Biri çocuk bilim kurgu iken diğer kitabın şiir kitabı olması yani iki farklı alanda yazmanın nasıl bir geçiş olduğunu anlatan Durmaz, “Roman ve şiir farklı alanlar değil benim gözümde ama çocuk romanı olunca ayrılıyor açıkçası. Şiire çocukluğumdan bu yana hep bir ilgim vardı. Bir şeye bakıp farklı bir objeye benzetme ya da milyonlarca insanın dikkatini çekmeyen bir detay bende ayrıntı olarak kalabiliyordu. Bu da insana bazen bir yük oluyor ve bu yükü yazıp çizerek atmak istiyorsunuz. Kendimi sağaltmam gerekiyordu. O sanattaki katarsis dediğim durumu yaşamam gerekiyordu. Bu nedenlerle şiir hep ilgimi çekmişti. Şiirdeki soyutlamalar, imgeler, betimlemeler tamamen kendinize ait. Her ne kadar şiir evrensel olsa da o şiir sizsiniz”dedi.
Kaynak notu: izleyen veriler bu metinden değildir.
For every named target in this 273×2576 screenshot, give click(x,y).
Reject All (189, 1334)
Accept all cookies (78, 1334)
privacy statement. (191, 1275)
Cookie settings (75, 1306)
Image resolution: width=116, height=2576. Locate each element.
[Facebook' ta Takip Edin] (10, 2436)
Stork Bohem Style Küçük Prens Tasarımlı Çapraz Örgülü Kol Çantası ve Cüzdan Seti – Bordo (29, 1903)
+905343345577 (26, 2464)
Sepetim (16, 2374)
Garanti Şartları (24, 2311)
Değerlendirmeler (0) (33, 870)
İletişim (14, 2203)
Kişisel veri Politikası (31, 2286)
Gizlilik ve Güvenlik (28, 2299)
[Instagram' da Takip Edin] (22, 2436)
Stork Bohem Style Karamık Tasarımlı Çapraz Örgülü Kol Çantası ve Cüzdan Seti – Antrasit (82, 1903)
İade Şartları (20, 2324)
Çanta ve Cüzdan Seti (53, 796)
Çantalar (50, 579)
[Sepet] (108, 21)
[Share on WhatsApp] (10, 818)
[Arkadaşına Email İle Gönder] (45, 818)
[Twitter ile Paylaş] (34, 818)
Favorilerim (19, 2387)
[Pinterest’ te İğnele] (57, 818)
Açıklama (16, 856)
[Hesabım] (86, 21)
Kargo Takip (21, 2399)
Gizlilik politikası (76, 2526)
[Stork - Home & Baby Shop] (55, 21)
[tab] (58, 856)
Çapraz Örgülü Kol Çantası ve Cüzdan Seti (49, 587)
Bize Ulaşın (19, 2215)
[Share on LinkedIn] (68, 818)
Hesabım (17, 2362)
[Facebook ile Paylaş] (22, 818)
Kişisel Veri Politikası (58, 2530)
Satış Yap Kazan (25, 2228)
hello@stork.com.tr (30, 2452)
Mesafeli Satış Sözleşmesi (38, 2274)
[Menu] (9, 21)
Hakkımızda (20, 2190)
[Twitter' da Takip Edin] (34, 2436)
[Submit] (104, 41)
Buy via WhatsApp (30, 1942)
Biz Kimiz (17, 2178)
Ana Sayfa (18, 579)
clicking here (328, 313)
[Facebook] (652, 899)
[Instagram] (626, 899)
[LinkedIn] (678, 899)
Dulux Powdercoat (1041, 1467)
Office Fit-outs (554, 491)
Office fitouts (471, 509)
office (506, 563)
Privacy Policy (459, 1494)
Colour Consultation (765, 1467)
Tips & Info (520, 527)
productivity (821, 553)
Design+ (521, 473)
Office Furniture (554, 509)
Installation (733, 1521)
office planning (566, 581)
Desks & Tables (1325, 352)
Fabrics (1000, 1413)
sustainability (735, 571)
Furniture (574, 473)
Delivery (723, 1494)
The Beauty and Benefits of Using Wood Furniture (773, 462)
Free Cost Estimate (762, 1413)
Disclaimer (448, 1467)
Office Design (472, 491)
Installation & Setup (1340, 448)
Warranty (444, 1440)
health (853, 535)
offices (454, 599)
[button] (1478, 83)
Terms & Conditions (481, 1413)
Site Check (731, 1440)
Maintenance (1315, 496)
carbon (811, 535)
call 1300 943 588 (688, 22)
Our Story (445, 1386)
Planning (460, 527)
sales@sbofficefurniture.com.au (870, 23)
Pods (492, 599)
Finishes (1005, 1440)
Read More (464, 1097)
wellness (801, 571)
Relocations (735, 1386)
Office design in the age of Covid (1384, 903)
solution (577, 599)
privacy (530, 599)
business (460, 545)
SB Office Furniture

‘Yarattığınız karakterler sizden parçalar mı yoksa gözlemlediğiniz insanları mı karakterleştiriyorsunuz?’ sorusunu Durmaz, ‘’Her karakterde mutlaka benden bir şey oluyor. Aslında bunun bir şair için geçiş dönemi olduğunu söylerler. Daha çok ustalaştığımızda kendimizden bir şeyler katmayı bırakıp tamamen farklı dünyalara girmeyi olgunluk sayarlar. Ama ben böyle düşünmüyorum açıkçası. Bence bir şair bir yazar ne kadar ustalaşırsa ustalaşsın sürekli kendinden bir şeyler katar. Bu da onun farkını ortaya koyan bir durum olur’’ sözleriyle cevapladı.

Durmaz, ‘’Kitap yazmak ömrümün sonuna kadar yapmak istediğim bir eylem. Kariyer olarak bakmıyorum bir şey üretmek olarak bakıyorum.Üretmek ise bir insanın ulaşabileceği en güzel sevgi. Bunu annelik ya da yemek yapma fikriyle de bağdaştırabilirsiniz. Üretme fikri çok güzel’’ ifadelerini kullandı.